Given task: Rewrite the rows below as a numbered list, leaving out any blank lines.

# Exercise input start

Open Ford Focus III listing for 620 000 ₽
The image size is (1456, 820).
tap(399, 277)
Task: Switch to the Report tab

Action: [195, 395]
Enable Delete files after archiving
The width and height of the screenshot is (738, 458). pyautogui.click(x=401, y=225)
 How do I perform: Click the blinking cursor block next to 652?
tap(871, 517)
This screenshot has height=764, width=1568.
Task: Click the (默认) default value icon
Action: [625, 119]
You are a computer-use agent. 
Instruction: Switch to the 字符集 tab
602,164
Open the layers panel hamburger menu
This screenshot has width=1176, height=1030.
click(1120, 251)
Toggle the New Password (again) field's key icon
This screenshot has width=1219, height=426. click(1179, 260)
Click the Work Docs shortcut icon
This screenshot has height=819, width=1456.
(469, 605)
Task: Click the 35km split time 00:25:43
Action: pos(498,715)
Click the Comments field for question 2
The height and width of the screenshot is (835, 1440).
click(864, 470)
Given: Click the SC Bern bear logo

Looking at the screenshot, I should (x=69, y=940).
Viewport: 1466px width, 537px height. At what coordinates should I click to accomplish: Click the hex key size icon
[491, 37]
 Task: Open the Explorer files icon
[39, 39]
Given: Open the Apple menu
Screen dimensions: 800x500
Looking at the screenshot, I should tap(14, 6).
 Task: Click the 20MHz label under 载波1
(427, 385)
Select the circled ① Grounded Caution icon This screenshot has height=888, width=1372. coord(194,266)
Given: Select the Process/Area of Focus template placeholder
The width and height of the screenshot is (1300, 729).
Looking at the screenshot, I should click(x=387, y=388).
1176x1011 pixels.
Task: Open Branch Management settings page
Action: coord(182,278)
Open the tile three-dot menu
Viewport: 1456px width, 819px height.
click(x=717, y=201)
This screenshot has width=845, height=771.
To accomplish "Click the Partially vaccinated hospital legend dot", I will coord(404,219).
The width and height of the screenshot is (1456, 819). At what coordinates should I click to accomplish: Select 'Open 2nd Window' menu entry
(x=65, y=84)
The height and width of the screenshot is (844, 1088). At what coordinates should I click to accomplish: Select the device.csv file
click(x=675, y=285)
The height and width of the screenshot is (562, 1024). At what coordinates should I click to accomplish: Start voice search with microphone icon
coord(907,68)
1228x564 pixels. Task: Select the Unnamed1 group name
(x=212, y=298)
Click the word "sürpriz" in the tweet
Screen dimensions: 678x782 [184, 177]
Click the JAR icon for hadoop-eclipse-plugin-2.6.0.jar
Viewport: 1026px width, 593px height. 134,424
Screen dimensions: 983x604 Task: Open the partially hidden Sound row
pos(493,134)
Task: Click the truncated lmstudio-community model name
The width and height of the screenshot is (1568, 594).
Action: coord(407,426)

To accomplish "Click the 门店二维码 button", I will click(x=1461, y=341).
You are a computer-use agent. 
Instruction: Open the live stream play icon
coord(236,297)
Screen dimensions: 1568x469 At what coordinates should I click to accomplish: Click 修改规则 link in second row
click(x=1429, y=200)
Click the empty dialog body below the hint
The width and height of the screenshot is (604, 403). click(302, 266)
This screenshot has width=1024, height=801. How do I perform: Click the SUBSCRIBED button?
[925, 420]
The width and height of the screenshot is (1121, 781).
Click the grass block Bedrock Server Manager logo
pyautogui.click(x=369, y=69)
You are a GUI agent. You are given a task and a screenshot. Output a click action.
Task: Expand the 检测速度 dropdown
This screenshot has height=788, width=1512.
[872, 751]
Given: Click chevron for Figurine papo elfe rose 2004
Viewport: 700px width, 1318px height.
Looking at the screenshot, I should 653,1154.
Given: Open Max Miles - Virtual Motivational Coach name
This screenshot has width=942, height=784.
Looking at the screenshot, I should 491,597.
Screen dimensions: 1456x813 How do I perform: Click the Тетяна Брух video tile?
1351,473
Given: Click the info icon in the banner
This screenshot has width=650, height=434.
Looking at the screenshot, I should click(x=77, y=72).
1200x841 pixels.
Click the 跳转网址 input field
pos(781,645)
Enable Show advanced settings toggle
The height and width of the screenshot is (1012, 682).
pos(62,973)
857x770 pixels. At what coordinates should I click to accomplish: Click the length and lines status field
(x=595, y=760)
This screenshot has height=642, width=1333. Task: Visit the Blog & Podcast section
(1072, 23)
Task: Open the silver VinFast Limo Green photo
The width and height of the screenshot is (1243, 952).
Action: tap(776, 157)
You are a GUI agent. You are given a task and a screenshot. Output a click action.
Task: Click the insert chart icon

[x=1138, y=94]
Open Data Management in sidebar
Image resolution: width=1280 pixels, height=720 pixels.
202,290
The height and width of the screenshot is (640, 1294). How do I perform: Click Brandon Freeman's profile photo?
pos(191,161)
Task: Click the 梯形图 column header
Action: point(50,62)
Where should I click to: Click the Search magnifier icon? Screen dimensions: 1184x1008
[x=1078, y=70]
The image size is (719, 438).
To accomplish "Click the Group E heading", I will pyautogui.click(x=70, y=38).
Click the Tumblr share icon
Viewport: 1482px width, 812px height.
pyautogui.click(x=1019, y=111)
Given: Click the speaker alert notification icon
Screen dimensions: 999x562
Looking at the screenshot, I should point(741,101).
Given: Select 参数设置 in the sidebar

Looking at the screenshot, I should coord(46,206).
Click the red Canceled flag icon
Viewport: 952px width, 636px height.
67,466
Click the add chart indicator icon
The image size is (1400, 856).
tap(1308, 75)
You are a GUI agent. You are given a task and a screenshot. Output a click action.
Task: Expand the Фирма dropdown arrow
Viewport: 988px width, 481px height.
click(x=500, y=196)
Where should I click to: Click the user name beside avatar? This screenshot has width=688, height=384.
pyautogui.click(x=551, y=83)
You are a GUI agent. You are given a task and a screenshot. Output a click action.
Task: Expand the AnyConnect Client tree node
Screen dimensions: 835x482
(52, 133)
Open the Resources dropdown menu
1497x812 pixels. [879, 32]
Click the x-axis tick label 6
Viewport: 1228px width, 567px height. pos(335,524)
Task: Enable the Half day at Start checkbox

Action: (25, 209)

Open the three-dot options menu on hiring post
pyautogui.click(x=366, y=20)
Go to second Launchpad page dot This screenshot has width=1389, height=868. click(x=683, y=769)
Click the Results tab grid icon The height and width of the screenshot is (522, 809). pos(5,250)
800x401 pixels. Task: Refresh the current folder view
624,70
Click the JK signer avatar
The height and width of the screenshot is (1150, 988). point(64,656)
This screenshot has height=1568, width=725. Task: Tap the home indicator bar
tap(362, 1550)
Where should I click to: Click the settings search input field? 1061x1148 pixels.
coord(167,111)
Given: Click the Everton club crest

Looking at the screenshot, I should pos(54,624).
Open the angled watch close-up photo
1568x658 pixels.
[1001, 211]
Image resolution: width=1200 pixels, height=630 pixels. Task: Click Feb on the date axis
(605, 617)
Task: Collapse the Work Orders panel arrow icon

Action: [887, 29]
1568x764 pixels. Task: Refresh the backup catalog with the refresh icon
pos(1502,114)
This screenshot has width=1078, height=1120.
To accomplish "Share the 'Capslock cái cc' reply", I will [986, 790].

# Exercise input end

Final answer:
1. Open Ford Focus III listing for 620 000 ₽
2. The image size is (1456, 820).
3. tap(399, 277)
4. Task: Switch to the Report tab
5. Action: [195, 395]
6. Enable Delete files after archiving
7. The width and height of the screenshot is (738, 458). pyautogui.click(x=401, y=225)
8.  How do I perform: Click the blinking cursor block next to 652?
9. tap(871, 517)
10. This screenshot has height=764, width=1568.
11. Task: Click the (默认) default value icon
12. Action: [625, 119]
13. You are a computer-use agent. 
14. Instruction: Switch to the 字符集 tab
15. 602,164
16. Open the layers panel hamburger menu
17. This screenshot has width=1176, height=1030.
18. click(1120, 251)
19. Toggle the New Password (again) field's key icon
20. This screenshot has width=1219, height=426. click(1179, 260)
21. Click the Work Docs shortcut icon
22. This screenshot has height=819, width=1456.
23. (469, 605)
24. Task: Click the 35km split time 00:25:43
25. Action: pos(498,715)
26. Click the Comments field for question 2
27. The height and width of the screenshot is (835, 1440).
28. click(864, 470)
29. Given: Click the SC Bern bear logo
30. Looking at the screenshot, I should (x=69, y=940).
31. Viewport: 1466px width, 537px height. At what coordinates should I click to accomplish: Click the hex key size icon
32. [491, 37]
33.  Task: Open the Explorer files icon
34. [39, 39]
35. Given: Open the Apple menu
36. Screen dimensions: 800x500
37. Looking at the screenshot, I should tap(14, 6).
38.  Task: Click the 20MHz label under 载波1
39. (427, 385)
40. Select the circled ① Grounded Caution icon This screenshot has height=888, width=1372. coord(194,266)
41. Given: Select the Process/Area of Focus template placeholder
42. The width and height of the screenshot is (1300, 729).
43. Looking at the screenshot, I should click(x=387, y=388).
44. 1176x1011 pixels.
45. Task: Open Branch Management settings page
46. Action: coord(182,278)
47. Open the tile three-dot menu
48. Viewport: 1456px width, 819px height.
49. click(x=717, y=201)
50. This screenshot has width=845, height=771.
51. To accomplish "Click the Partially vaccinated hospital legend dot", I will coord(404,219).
52. The width and height of the screenshot is (1456, 819). At what coordinates should I click to accomplish: Select 'Open 2nd Window' menu entry
53. (x=65, y=84)
54. The height and width of the screenshot is (844, 1088). At what coordinates should I click to accomplish: Select the device.csv file
55. click(x=675, y=285)
56. The height and width of the screenshot is (562, 1024). At what coordinates should I click to accomplish: Start voice search with microphone icon
57. coord(907,68)
58. 1228x564 pixels. Task: Select the Unnamed1 group name
59. (x=212, y=298)
60. Click the word "sürpriz" in the tweet
61. Screen dimensions: 678x782 [184, 177]
62. Click the JAR icon for hadoop-eclipse-plugin-2.6.0.jar
63. Viewport: 1026px width, 593px height. 134,424
64. Screen dimensions: 983x604 Task: Open the partially hidden Sound row
65. pos(493,134)
66. Task: Click the truncated lmstudio-community model name
67. The width and height of the screenshot is (1568, 594).
68. Action: coord(407,426)
69. To accomplish "Click the 门店二维码 button", I will click(x=1461, y=341).
70. You are a computer-use agent. 
71. Instruction: Open the live stream play icon
72. coord(236,297)
73. Screen dimensions: 1568x469 At what coordinates should I click to accomplish: Click 修改规则 link in second row
74. click(x=1429, y=200)
75. Click the empty dialog body below the hint
76. The width and height of the screenshot is (604, 403). click(302, 266)
77. This screenshot has width=1024, height=801. How do I perform: Click the SUBSCRIBED button?
78. [925, 420]
79. The width and height of the screenshot is (1121, 781).
80. Click the grass block Bedrock Server Manager logo
81. pyautogui.click(x=369, y=69)
82. You are a GUI agent. You are given a task and a screenshot. Output a click action.
83. Task: Expand the 检测速度 dropdown
84. This screenshot has height=788, width=1512.
85. [872, 751]
86. Given: Click chevron for Figurine papo elfe rose 2004
87. Viewport: 700px width, 1318px height.
88. Looking at the screenshot, I should 653,1154.
89. Given: Open Max Miles - Virtual Motivational Coach name
90. This screenshot has width=942, height=784.
91. Looking at the screenshot, I should 491,597.
92. Screen dimensions: 1456x813 How do I perform: Click the Тетяна Брух video tile?
93. 1351,473
94. Given: Click the info icon in the banner
95. This screenshot has width=650, height=434.
96. Looking at the screenshot, I should click(x=77, y=72).
97. 1200x841 pixels.
98. Click the 跳转网址 input field
99. pos(781,645)
100. Enable Show advanced settings toggle
101. The height and width of the screenshot is (1012, 682).
102. pos(62,973)
103. 857x770 pixels. At what coordinates should I click to accomplish: Click the length and lines status field
104. (x=595, y=760)
105. This screenshot has height=642, width=1333. Task: Visit the Blog & Podcast section
106. (1072, 23)
107. Task: Open the silver VinFast Limo Green photo
108. The width and height of the screenshot is (1243, 952).
109. Action: tap(776, 157)
110. You are a GUI agent. You are given a task and a screenshot. Output a click action.
111. Task: Click the insert chart icon
112. [x=1138, y=94]
113. Open Data Management in sidebar
114. Image resolution: width=1280 pixels, height=720 pixels.
115. 202,290
116. The height and width of the screenshot is (640, 1294). How do I perform: Click Brandon Freeman's profile photo?
117. pos(191,161)
118. Task: Click the 梯形图 column header
119. Action: point(50,62)
120. Where should I click to: Click the Search magnifier icon? Screen dimensions: 1184x1008
121. [x=1078, y=70]
122. The image size is (719, 438).
123. To accomplish "Click the Group E heading", I will pyautogui.click(x=70, y=38).
124. Click the Tumblr share icon
125. Viewport: 1482px width, 812px height.
126. pyautogui.click(x=1019, y=111)
127. Given: Click the speaker alert notification icon
128. Screen dimensions: 999x562
129. Looking at the screenshot, I should point(741,101).
130. Given: Select 参数设置 in the sidebar
131. Looking at the screenshot, I should coord(46,206).
132. Click the red Canceled flag icon
133. Viewport: 952px width, 636px height.
134. 67,466
135. Click the add chart indicator icon
136. The image size is (1400, 856).
137. tap(1308, 75)
138. You are a GUI agent. You are given a task and a screenshot. Output a click action.
139. Task: Expand the Фирма dropdown arrow
140. Viewport: 988px width, 481px height.
141. click(x=500, y=196)
142. Where should I click to: Click the user name beside avatar? This screenshot has width=688, height=384.
143. pyautogui.click(x=551, y=83)
144. You are a GUI agent. You are given a task and a screenshot. Output a click action.
145. Task: Expand the AnyConnect Client tree node
146. Screen dimensions: 835x482
147. (52, 133)
148. Open the Resources dropdown menu
149. 1497x812 pixels. [879, 32]
150. Click the x-axis tick label 6
151. Viewport: 1228px width, 567px height. pos(335,524)
152. Task: Enable the Half day at Start checkbox
153. Action: (25, 209)
154. Open the three-dot options menu on hiring post
155. pyautogui.click(x=366, y=20)
156. Go to second Launchpad page dot This screenshot has width=1389, height=868. click(x=683, y=769)
157. Click the Results tab grid icon The height and width of the screenshot is (522, 809). pos(5,250)
158. 800x401 pixels. Task: Refresh the current folder view
159. 624,70
160. Click the JK signer avatar
161. The height and width of the screenshot is (1150, 988). point(64,656)
162. This screenshot has height=1568, width=725. Task: Tap the home indicator bar
163. tap(362, 1550)
164. Where should I click to: Click the settings search input field? 1061x1148 pixels.
165. coord(167,111)
166. Given: Click the Everton club crest
167. Looking at the screenshot, I should pos(54,624).
168. Open the angled watch close-up photo
169. 1568x658 pixels.
170. [1001, 211]
171. Image resolution: width=1200 pixels, height=630 pixels. Task: Click Feb on the date axis
172. (605, 617)
173. Task: Collapse the Work Orders panel arrow icon
174. Action: [887, 29]
175. 1568x764 pixels. Task: Refresh the backup catalog with the refresh icon
176. pos(1502,114)
177. This screenshot has width=1078, height=1120.
178. To accomplish "Share the 'Capslock cái cc' reply", I will [986, 790].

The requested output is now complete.